Drafted May 19, 2026·~2,000 target words·Prereqs: §2.1 (the four hidden commitments of a VLA), §2.3 (the inference loop), §2.4 (the failure taxonomy); a working mental picture of OpenVLA driving LIBERO; willingness to treat the rest of the book as commentary on this one demo
By this point you have a working OpenVLA running on LIBERO, three named
failure modes you can reproduce, and an honest read on where the model
breaks. That is more than most newcomers to VLAs see in their first month.
It is also less than 5% of what is going on inside the system you just ran.
The remaining 95% is the rest of the book.
This section is a map, not new content. It takes each component of the
loop from §2.3 — the image encoder, the tokenizer, the transformer, the
action detokenizer, the simulator, the training data behind all of it —
and points to the chapter that explains it in depth. Treat the map as a
reading guide. You do not have to read the book in order. You do have to
know where each idea lives.
The loop, decomposed
The §2.3 loop has six things in it that we have so far treated as black
boxes: a vision encoder, a language tokenizer and a language model trunk
fused with the vision tokens, an action head that produces discrete
tokens, a detokenizer that maps tokens to a 7-vector, a simulator that
steps physics forward, and — invisible at inference but determinative of
everything — the training dataset and the training objective that made the
weights what they are. Six boxes, twelve chapters of unpacking.

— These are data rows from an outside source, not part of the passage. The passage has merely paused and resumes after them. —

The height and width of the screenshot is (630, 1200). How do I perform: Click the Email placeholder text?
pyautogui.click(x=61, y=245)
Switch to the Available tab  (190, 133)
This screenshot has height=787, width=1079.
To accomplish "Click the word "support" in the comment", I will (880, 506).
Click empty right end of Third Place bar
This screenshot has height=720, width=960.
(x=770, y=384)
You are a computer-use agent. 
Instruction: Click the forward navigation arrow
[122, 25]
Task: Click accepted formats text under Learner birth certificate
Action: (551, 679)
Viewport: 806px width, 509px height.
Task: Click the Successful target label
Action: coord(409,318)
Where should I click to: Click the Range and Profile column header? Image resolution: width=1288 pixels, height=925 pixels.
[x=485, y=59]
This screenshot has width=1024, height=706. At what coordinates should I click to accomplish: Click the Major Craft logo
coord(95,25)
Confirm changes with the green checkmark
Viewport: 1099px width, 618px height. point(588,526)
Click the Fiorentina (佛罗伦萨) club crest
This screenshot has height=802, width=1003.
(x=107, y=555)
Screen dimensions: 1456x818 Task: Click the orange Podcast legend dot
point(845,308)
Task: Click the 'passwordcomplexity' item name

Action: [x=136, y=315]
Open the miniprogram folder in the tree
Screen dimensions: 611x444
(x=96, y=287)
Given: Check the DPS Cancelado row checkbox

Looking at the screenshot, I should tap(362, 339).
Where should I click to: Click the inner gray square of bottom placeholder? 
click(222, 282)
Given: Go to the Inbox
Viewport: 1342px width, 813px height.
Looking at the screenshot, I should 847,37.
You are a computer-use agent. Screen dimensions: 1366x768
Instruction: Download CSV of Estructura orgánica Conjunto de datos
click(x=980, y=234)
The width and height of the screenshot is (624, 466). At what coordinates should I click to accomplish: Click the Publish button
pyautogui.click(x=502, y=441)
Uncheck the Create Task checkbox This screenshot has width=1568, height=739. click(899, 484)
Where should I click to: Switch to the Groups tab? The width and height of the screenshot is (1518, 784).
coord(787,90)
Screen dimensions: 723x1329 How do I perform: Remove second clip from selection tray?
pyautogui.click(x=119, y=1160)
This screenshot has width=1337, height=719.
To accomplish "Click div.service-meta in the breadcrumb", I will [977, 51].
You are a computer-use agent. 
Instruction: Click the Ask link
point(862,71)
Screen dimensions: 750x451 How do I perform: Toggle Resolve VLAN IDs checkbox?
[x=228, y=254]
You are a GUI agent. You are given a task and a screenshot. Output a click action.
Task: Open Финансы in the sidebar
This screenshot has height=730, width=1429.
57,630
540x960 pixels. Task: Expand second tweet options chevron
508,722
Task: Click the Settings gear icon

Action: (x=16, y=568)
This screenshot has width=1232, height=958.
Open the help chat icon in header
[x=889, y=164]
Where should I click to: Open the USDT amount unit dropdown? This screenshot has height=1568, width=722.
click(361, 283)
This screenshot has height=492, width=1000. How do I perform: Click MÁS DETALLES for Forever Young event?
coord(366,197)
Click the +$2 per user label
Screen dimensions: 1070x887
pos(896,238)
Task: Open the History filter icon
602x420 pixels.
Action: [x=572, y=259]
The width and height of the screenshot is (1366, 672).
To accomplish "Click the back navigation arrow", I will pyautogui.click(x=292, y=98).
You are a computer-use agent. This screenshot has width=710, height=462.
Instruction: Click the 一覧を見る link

The vision encoder you ran — a fused SigLIP-and-DINOv2 stack from Kim et
al. (2024, arXiv:2406.09246) — is one specific instance of a general idea
that is two decades older than VLAs. Chapter 11 traces the path from CLIP
through BC-Z through RT-1 (Brohan et al., 2022, arXiv:2212.06817), which
is the moment language-conditioned robotic policies became possible at
scale. Chapter 12 covers what changed when the vision-language backbone
grew from a few hundred million parameters to several billion, which is
the RT-2 (Brohan et al., 2023, arXiv:2307.15818) and OpenVLA story. If you
want to understand why the SigLIP-and-DINOv2 fusion was chosen over a
single encoder, those two chapters together provide the argument. The
short version, for now: SigLIP gives semantic alignment with text, DINOv2
gives geometric features that survive lighting and viewpoint change; the
fusion buys you both at the cost of slightly more compute per frame.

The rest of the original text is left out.